■ **EXERCISE PROMPT**: Write out these lines word for word, starting with the line that has "Task: Click the search icon in 项目预算表 toolbar" and going on through the line that has "coord(138,46)".

---

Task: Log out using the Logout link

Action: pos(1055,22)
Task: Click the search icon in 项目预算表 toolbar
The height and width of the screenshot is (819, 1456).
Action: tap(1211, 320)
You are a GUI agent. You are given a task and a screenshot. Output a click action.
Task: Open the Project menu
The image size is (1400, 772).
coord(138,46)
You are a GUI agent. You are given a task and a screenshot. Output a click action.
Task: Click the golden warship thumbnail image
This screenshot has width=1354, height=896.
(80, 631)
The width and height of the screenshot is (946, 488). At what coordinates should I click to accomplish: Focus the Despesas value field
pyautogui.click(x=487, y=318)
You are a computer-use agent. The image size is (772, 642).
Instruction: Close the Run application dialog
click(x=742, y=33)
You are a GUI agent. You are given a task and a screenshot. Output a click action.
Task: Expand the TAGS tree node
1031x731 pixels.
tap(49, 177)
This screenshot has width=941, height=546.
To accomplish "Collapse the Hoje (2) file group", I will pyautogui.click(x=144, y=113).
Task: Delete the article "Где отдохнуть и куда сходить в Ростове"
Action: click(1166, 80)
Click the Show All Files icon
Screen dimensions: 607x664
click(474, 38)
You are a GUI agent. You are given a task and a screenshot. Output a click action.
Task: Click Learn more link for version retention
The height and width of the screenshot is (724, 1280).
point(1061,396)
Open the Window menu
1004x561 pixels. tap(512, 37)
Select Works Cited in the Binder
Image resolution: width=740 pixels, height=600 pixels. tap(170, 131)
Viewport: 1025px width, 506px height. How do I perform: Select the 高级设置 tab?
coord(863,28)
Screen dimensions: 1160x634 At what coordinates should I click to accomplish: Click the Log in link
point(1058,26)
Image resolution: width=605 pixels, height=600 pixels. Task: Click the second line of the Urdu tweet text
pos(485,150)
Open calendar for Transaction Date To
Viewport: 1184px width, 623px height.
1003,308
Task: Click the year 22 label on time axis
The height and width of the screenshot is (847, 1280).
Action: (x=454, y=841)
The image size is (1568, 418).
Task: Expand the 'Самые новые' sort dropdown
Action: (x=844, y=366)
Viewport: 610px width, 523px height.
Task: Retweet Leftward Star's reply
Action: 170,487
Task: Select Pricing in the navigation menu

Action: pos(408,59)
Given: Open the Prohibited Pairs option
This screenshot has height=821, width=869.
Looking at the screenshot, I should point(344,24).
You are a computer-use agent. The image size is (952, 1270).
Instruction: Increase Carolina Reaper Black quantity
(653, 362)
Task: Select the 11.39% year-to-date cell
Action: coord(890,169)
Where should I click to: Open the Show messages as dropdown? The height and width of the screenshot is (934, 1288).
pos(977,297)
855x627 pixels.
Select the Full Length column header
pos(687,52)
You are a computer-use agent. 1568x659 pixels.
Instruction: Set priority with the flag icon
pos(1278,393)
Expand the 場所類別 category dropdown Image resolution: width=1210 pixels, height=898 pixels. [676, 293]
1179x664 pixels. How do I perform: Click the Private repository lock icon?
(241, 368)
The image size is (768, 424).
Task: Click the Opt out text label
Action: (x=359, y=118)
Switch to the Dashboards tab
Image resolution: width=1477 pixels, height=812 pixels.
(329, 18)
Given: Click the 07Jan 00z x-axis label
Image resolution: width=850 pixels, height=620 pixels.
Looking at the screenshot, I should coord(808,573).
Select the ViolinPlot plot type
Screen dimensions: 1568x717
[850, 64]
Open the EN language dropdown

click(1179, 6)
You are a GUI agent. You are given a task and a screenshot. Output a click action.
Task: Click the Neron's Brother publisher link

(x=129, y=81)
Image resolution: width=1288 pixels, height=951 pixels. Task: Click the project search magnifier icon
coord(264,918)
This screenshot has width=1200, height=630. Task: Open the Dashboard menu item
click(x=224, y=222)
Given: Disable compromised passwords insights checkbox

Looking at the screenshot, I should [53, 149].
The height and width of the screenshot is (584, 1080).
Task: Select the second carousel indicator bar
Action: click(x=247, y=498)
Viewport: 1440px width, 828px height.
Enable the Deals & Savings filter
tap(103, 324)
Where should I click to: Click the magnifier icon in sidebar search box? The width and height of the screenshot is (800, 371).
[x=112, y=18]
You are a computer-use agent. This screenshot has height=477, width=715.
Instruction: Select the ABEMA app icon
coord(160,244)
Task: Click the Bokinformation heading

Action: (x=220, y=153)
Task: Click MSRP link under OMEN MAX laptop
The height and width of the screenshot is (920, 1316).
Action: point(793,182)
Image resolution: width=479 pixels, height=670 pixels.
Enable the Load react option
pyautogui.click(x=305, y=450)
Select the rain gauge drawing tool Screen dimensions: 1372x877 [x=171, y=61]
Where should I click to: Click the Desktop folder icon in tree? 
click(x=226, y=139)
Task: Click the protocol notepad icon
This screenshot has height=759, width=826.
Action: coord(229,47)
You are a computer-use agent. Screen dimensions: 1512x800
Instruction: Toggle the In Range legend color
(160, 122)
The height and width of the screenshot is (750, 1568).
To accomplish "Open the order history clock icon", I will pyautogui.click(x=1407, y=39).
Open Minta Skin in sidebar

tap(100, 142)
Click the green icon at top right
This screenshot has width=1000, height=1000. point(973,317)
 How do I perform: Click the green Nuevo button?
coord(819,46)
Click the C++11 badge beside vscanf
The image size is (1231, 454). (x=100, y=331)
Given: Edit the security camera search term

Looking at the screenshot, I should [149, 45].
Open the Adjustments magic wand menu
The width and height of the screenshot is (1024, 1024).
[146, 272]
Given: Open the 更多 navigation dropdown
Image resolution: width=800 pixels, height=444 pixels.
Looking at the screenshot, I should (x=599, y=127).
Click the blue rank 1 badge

---

■ **TASK RESPONSE**:
Task: Click the search icon in 项目预算表 toolbar
The height and width of the screenshot is (819, 1456).
Action: tap(1211, 320)
You are a GUI agent. You are given a task and a screenshot. Output a click action.
Task: Open the Project menu
The image size is (1400, 772).
coord(138,46)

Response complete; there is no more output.